TO BE DONE ::
**A.** Answer these questions using the time series testing passage.
(i) Which two diagrams can be used to verify frequency in a time series?
(ii) Which test is used to check the independence of the residuals of the time series?
(iii) In the Ljung-Box test statistic, what is m equal to?
**B.** Reproduce the time series testing passage word for word, starting at "In the above" and ending at "the F* value.".
**C.** Carry the time series testing passage forward from the point where it stops.

SELECTED PASSAGE ::
** start **
In the relationship, X_ordered is the series arranged according to the original X(t), Dg (X_ordered) degrees of the X_ordered function, N_m1, and N_m2 is the number of members of the original series, N_m1 + N_m2 = N_total. The frequency in time series can be verified using the autocorrelation function (ACF) and the partial autocorrelation (PACF) diagrams. Another test that numerically examines time series is the Fisher test (Kashyap and Rao 1976). The test statistic is calculated as:

$$ {F}^{\ast }=\frac{N\left(N-2\right)\left({a}_k^2+{\beta}_k^2\right)}{4\left(\sum \limits_{z=1}^k\left(x(t)-{a}_z\mathit{\cos}\left({\Omega}_{z^t}\right)-{\beta}_z\mathit{\sin}\left({\Omega}_{z^t}\right.\right)\right)} $$

(15)

where N is the number of sample data, F* is the Fisher test statistic, α_z and β_z are Fourier coefficients, and Ω_z is the angular frequency obtained as follows:

$$ {a}_z=\frac{2}{N}\left(\sum \limits_{t=1}^Nx(t)\mathit{\cos}\left(2\pi f{z}^t\right)\right)z=1,2,\dots, k $$

(16)

$$ {\beta}_z=\frac{2}{N}\left(\sum \limits_{t=1}^Nx(t)\left(2\pi f{z}^t\right)\right)z=1,2,\dots, k $$

(17)

$$ {f}_z=\frac{z}{N}{\Omega}_z=\frac{2\pi z}{N}\ z=1,2,\dots, k $$

(18)

In the above relationships, f_z is equal to the z-th harmonic of the base frequency. The periodicity of Ω_z is significant when the critical value F at the confidence level F (2, N-2) is lower than the F* value.

$$ {F}^{\ast}\ge F\left(2,N-2\right) $$

(19)

For a significant level of 0.05, the level of freedom in the denominator is equal to 3. The Ljung-Box test is used to check the validity of the modeling to verify the autonomy of the residuals of the time series (Ljung and Box 1978). The test statistic is calculated as follows:

$$ {\mathcal{Q}}_m=N\left(N+2\right)\sum \limits_{h=1}^m\frac{r_h}{N-1} $$

(20)

In this relationship, N is the number of samples, r_h is the correlation coefficient of the residues (εt) in delay h, m is equal to ln (N). If the probability of the Ljung-Box test statistic in the χ2 distribution is higher than the confidence level α (in this case PQ > α = 0.05), the residue series is independent, and the model is appropriate.

2.2 Group Method of Data Handling (GMDH)
** end **
PROVIDED MATERIAL ::
** start **
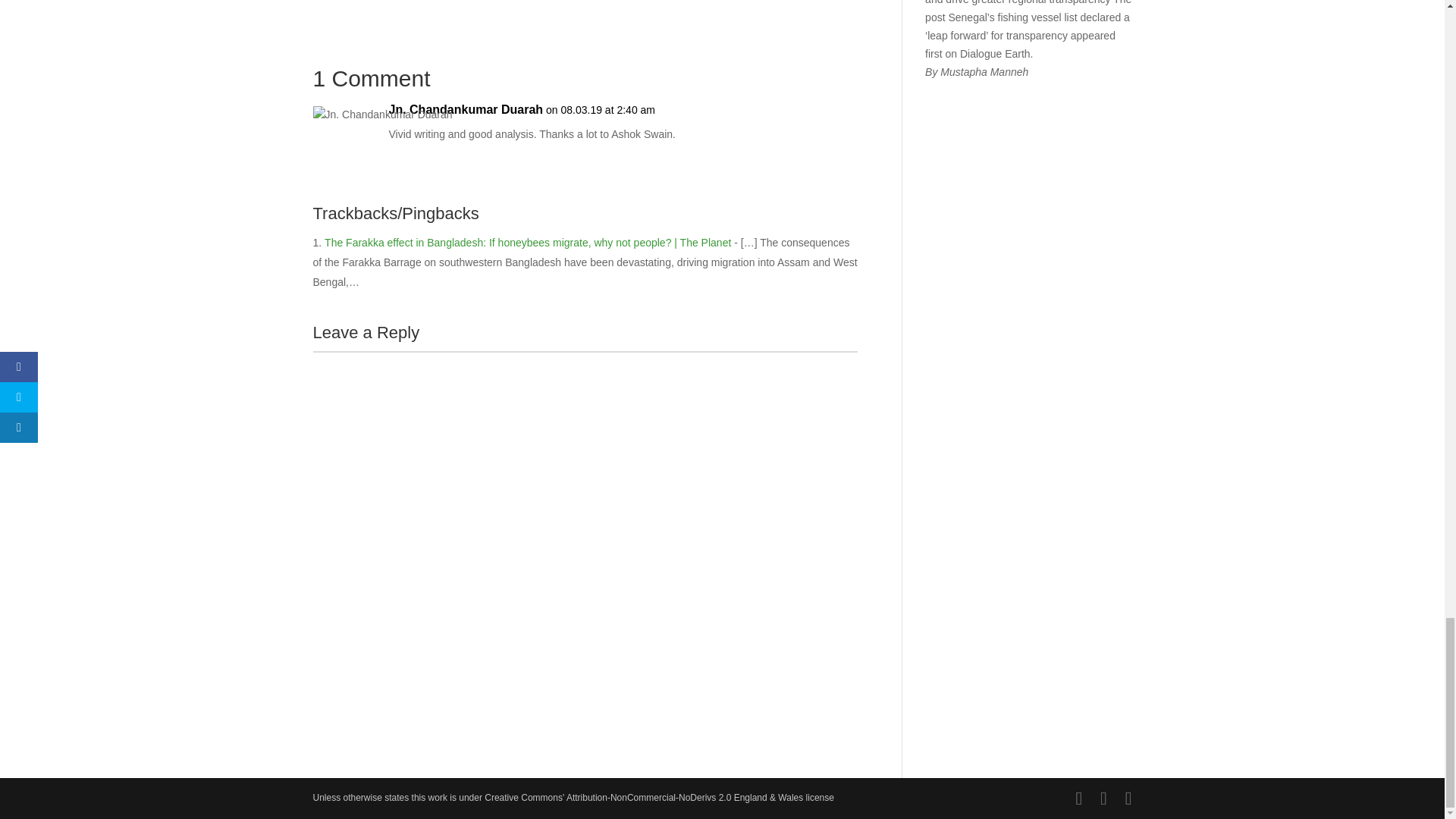
Jn. Chandankumar Duarah (465, 109)
Given the description of an element on the screen output the (x, y) to click on. 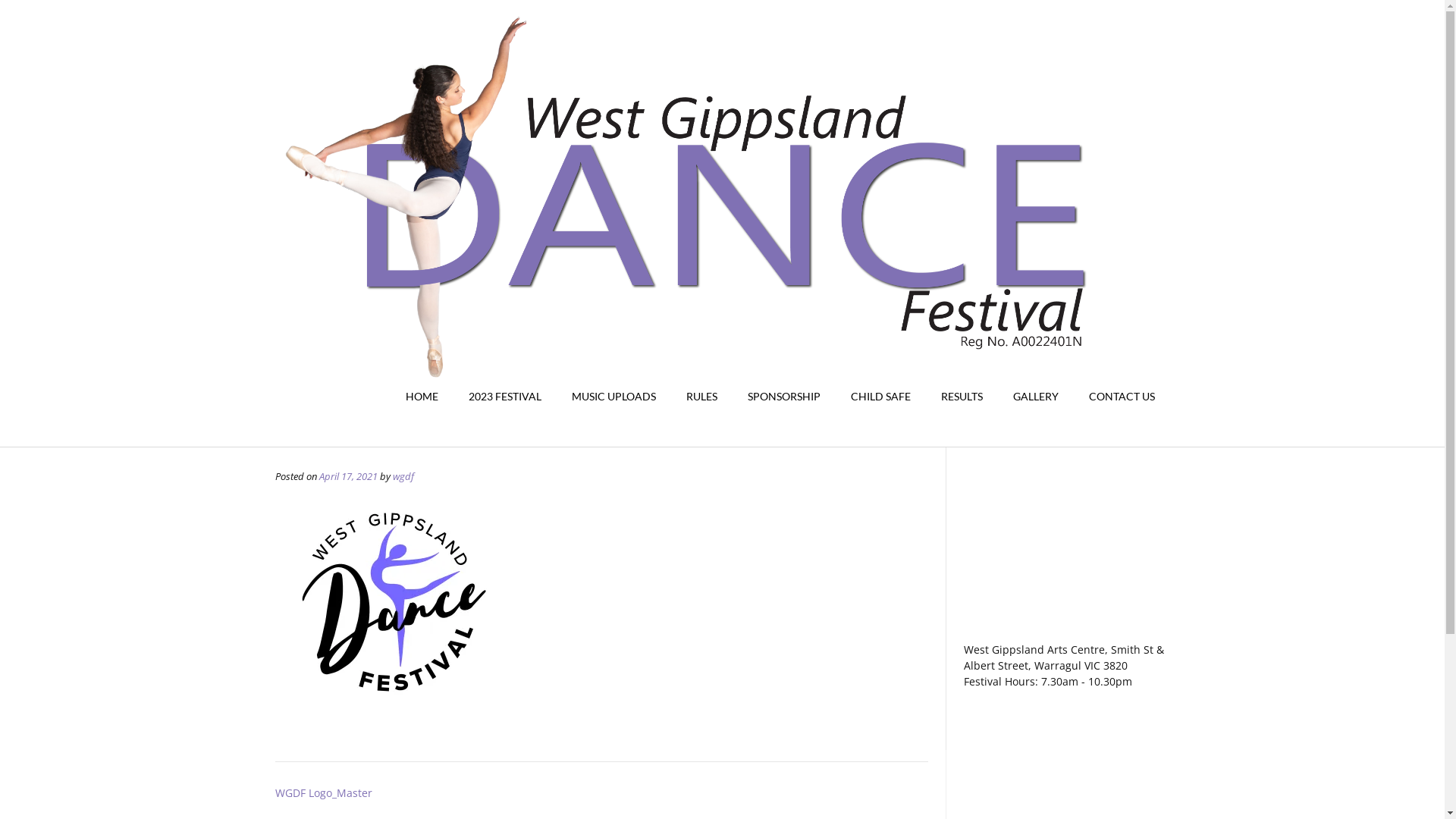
** end **
ANSWERS TO THE EXERCISE ::
**A.**
(i) The autocorrelation function (ACF) and partial autocorrelation (PACF) diagrams.
(ii) The Ljung-Box test.
(iii) ln (N).

**B.**
In the above relationships, f_z is equal to the z-th harmonic of the base frequency. The periodicity of Ω_z is significant when the critical value F at the confidence level F (2, N-2) is lower than the F* value.

**C.**
The GMDH neural network arises from the bonding of different pairs through a quadratic polynomial by a set of neurons. The system describes a quadratic polynomial obtained by an approximate function $ \hat{f} $with output $ \overset{\frown }{y} $ from all neurons, for inputs X = f (x_1,x_{2, …}x_n)with the lowest error compared to the actual output of y. Therefore, for the observed sample M, including n inputs and one output, the results are represented in the form of:

$$ {y}_i=f\ \left({x}_{i1},{x}_{i2},{x}_{i3},\dots, {x}_{in}\right)\left(i=1,2,\dots, M\right) $$

(21)

In the GMDH method, a network that can predict the output value $ \overset{\frown }{y} $ for any input vector x can be calculated according to:

$$ {\hat{y}}_1=\hat{f}\left({x}_{i1},{x}_{i2},{x}_{i3},\dots, {x}_{in}\right)\kern0.75em \left(i=1,2,\dots, M\right) $$

(22)

So that the mean square error between the observed values and the estimated values is minimized, as:

$$ MSE=\frac{\sum \limits_{i=1}^M{\left({\hat{y}}_i-{y}_i\right)}^2}{M}\to \mathit{\operatorname{Min}} $$

(23)

The general formula of structure between the input and output variables can be represented using the polynomial function, as:

$$ y={a}_{0=}+\sum \limits_{i=1}^n{a}_1{x}_i+\sum \limits_{i=1}^n\sum \limits_{j=1}^n{a}_{ij}{x}_i{x}_j+\sum \limits_{i=1}^n\sum \limits_{j=1}^n\sum \limits_{k=1}^n{a}_{ij k}{x}_i{x}_j{x}_k+ $$

(24)

The following second order form and two-variable polynomials are expressed as:

$$ \hat{y}=G\left({x}_i,{x}_j\right)+{a}_0+{a}_1{x}_i+{a}_2{x}_j+{a}_3{x}_j^2+{a}_4{x}_j^2+{a}_5{x}_i{x}_j $$

(25)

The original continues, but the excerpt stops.